### Try it
The records that follow are to be transcribed word for word.
===== Information
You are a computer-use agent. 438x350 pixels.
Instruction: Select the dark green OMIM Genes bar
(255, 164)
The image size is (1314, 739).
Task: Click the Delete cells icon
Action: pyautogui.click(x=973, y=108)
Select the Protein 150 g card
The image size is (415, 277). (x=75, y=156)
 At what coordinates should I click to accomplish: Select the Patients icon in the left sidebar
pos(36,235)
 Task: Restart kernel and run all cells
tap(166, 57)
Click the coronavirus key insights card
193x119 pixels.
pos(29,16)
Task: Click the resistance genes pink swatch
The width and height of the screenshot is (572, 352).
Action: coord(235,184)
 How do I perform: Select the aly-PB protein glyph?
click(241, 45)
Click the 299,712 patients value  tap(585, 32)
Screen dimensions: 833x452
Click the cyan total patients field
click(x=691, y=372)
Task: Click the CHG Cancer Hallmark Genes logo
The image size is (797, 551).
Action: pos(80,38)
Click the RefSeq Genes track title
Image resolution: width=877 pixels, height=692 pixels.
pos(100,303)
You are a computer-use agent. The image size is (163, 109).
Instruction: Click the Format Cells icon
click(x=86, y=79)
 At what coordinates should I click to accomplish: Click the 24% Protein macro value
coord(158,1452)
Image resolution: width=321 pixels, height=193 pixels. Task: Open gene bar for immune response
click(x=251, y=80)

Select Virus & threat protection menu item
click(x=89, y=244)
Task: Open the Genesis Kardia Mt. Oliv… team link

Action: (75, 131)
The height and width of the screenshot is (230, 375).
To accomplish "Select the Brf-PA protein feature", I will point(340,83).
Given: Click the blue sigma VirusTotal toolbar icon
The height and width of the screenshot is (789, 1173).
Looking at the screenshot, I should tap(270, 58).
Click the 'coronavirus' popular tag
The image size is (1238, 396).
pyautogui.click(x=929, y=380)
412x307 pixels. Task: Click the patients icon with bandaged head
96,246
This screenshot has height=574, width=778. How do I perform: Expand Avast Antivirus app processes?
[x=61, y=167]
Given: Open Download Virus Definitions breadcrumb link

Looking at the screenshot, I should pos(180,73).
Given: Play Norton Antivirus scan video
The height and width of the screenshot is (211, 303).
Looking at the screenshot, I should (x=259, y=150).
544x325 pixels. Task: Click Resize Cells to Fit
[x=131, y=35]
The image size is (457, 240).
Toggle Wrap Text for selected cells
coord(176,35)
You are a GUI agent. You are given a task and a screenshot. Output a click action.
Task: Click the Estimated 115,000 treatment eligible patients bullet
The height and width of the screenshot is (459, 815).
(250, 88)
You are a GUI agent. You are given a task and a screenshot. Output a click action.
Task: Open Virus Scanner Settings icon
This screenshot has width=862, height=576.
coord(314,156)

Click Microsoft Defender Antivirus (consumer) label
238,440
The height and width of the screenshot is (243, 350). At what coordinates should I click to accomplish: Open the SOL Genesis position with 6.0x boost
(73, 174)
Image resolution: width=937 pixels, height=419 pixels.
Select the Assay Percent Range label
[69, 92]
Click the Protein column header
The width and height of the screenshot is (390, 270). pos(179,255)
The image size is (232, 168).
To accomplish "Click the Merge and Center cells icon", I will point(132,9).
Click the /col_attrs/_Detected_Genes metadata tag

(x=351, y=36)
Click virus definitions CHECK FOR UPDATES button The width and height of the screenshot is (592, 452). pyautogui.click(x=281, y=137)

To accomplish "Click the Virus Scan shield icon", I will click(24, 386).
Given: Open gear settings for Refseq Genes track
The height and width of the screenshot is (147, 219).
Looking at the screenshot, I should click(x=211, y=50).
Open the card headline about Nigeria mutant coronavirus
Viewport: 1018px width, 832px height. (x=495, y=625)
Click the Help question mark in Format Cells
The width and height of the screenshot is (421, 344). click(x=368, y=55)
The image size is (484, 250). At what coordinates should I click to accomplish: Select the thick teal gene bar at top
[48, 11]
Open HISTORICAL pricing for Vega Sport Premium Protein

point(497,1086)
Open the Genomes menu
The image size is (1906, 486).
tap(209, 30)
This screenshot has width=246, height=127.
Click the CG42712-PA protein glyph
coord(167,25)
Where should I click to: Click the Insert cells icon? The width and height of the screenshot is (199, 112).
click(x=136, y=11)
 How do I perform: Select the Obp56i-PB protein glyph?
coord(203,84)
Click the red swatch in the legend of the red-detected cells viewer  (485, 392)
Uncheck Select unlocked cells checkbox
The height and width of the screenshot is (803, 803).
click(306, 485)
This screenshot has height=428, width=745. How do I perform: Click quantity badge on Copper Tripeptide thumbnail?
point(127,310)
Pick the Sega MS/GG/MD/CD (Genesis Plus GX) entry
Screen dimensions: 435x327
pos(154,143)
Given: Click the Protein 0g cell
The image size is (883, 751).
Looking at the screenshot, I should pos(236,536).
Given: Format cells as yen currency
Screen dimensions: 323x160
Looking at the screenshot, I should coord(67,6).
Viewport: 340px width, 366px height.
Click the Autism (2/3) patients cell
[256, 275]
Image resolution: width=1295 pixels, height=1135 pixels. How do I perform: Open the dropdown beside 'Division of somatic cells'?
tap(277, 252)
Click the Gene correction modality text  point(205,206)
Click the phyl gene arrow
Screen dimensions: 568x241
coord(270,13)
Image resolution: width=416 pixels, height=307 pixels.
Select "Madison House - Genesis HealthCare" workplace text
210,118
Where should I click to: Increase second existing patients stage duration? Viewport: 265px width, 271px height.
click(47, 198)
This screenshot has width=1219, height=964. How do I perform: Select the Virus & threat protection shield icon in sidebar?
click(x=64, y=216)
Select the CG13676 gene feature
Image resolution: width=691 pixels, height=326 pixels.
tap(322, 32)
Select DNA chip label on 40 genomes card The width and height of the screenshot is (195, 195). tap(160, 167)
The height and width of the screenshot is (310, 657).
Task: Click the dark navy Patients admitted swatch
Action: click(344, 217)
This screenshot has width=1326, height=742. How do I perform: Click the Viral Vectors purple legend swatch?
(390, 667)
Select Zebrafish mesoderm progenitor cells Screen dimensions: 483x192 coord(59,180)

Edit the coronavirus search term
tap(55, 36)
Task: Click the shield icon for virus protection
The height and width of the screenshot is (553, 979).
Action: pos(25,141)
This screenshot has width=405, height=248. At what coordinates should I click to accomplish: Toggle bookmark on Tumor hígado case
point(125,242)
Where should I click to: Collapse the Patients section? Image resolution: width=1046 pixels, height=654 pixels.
==========
### Solved problem
You are a computer-use agent. 438x350 pixels.
Instruction: Select the dark green OMIM Genes bar
(255, 164)
The image size is (1314, 739).
Task: Click the Delete cells icon
Action: pyautogui.click(x=973, y=108)
Select the Protein 150 g card
The image size is (415, 277). (x=75, y=156)
 At what coordinates should I click to accomplish: Select the Patients icon in the left sidebar
pos(36,235)
 Task: Restart kernel and run all cells
tap(166, 57)
Click the coronavirus key insights card
193x119 pixels.
pos(29,16)
Task: Click the resistance genes pink swatch
The width and height of the screenshot is (572, 352).
Action: coord(235,184)
 How do I perform: Select the aly-PB protein glyph?
click(241, 45)
Click the 299,712 patients value  tap(585, 32)
Screen dimensions: 833x452
Click the cyan total patients field
click(x=691, y=372)
Task: Click the CHG Cancer Hallmark Genes logo
The image size is (797, 551).
Action: pos(80,38)
Click the RefSeq Genes track title
Image resolution: width=877 pixels, height=692 pixels.
pos(100,303)
You are a computer-use agent. The image size is (163, 109).
Instruction: Click the Format Cells icon
click(x=86, y=79)
 At what coordinates should I click to accomplish: Click the 24% Protein macro value
coord(158,1452)
Image resolution: width=321 pixels, height=193 pixels. Task: Open gene bar for immune response
click(x=251, y=80)

Select Virus & threat protection menu item
click(x=89, y=244)
Task: Open the Genesis Kardia Mt. Oliv… team link

Action: (75, 131)
The height and width of the screenshot is (230, 375).
To accomplish "Select the Brf-PA protein feature", I will point(340,83).
Given: Click the blue sigma VirusTotal toolbar icon
The height and width of the screenshot is (789, 1173).
Looking at the screenshot, I should tap(270, 58).
Click the 'coronavirus' popular tag
The image size is (1238, 396).
pyautogui.click(x=929, y=380)
412x307 pixels. Task: Click the patients icon with bandaged head
96,246
This screenshot has height=574, width=778. How do I perform: Expand Avast Antivirus app processes?
[x=61, y=167]
Given: Open Download Virus Definitions breadcrumb link

Looking at the screenshot, I should pos(180,73).
Given: Play Norton Antivirus scan video
The height and width of the screenshot is (211, 303).
Looking at the screenshot, I should (x=259, y=150).
544x325 pixels. Task: Click Resize Cells to Fit
[x=131, y=35]
The image size is (457, 240).
Toggle Wrap Text for selected cells
coord(176,35)
You are a GUI agent. You are given a task and a screenshot. Output a click action.
Task: Click the Estimated 115,000 treatment eligible patients bullet
The height and width of the screenshot is (459, 815).
(250, 88)
You are a GUI agent. You are given a task and a screenshot. Output a click action.
Task: Open Virus Scanner Settings icon
This screenshot has width=862, height=576.
coord(314,156)

Click Microsoft Defender Antivirus (consumer) label
238,440
The height and width of the screenshot is (243, 350). At what coordinates should I click to accomplish: Open the SOL Genesis position with 6.0x boost
(73, 174)
Image resolution: width=937 pixels, height=419 pixels.
Select the Assay Percent Range label
[69, 92]
Click the Protein column header
The width and height of the screenshot is (390, 270). pos(179,255)
The image size is (232, 168).
To accomplish "Click the Merge and Center cells icon", I will point(132,9).
Click the /col_attrs/_Detected_Genes metadata tag

(x=351, y=36)
Click virus definitions CHECK FOR UPDATES button The width and height of the screenshot is (592, 452). pyautogui.click(x=281, y=137)

To accomplish "Click the Virus Scan shield icon", I will click(24, 386).
Given: Open gear settings for Refseq Genes track
The height and width of the screenshot is (147, 219).
Looking at the screenshot, I should click(x=211, y=50).
Open the card headline about Nigeria mutant coronavirus
Viewport: 1018px width, 832px height. (x=495, y=625)
Click the Help question mark in Format Cells
The width and height of the screenshot is (421, 344). click(x=368, y=55)
The image size is (484, 250). At what coordinates should I click to accomplish: Select the thick teal gene bar at top
[48, 11]
Open HISTORICAL pricing for Vega Sport Premium Protein

point(497,1086)
Open the Genomes menu
The image size is (1906, 486).
tap(209, 30)
This screenshot has width=246, height=127.
Click the CG42712-PA protein glyph
coord(167,25)
Where should I click to: Click the Insert cells icon? The width and height of the screenshot is (199, 112).
click(x=136, y=11)
 How do I perform: Select the Obp56i-PB protein glyph?
coord(203,84)
Click the red swatch in the legend of the red-detected cells viewer  (485, 392)
Uncheck Select unlocked cells checkbox
The height and width of the screenshot is (803, 803).
click(306, 485)
This screenshot has height=428, width=745. How do I perform: Click quantity badge on Copper Tripeptide thumbnail?
point(127,310)
Pick the Sega MS/GG/MD/CD (Genesis Plus GX) entry
Screen dimensions: 435x327
pos(154,143)
Given: Click the Protein 0g cell
The image size is (883, 751).
Looking at the screenshot, I should pos(236,536).
Given: Format cells as yen currency
Screen dimensions: 323x160
Looking at the screenshot, I should coord(67,6).
Viewport: 340px width, 366px height.
Click the Autism (2/3) patients cell
[256, 275]
Image resolution: width=1295 pixels, height=1135 pixels. How do I perform: Open the dropdown beside 'Division of somatic cells'?
tap(277, 252)
Click the Gene correction modality text  point(205,206)
Click the phyl gene arrow
Screen dimensions: 568x241
coord(270,13)
Image resolution: width=416 pixels, height=307 pixels.
Select "Madison House - Genesis HealthCare" workplace text
210,118
Where should I click to: Increase second existing patients stage duration? Viewport: 265px width, 271px height.
click(47, 198)
This screenshot has width=1219, height=964. How do I perform: Select the Virus & threat protection shield icon in sidebar?
click(x=64, y=216)
Select the CG13676 gene feature
Image resolution: width=691 pixels, height=326 pixels.
tap(322, 32)
Select DNA chip label on 40 genomes card The width and height of the screenshot is (195, 195). tap(160, 167)
The height and width of the screenshot is (310, 657).
Task: Click the dark navy Patients admitted swatch
Action: click(344, 217)
This screenshot has width=1326, height=742. How do I perform: Click the Viral Vectors purple legend swatch?
(390, 667)
Select Zebrafish mesoderm progenitor cells Screen dimensions: 483x192 coord(59,180)

Edit the coronavirus search term
tap(55, 36)
Task: Click the shield icon for virus protection
The height and width of the screenshot is (553, 979).
Action: pos(25,141)
This screenshot has width=405, height=248. At what coordinates should I click to accomplish: Toggle bookmark on Tumor hígado case
point(125,242)
Where should I click to: Collapse the Patients section? Image resolution: width=1046 pixels, height=654 pixels.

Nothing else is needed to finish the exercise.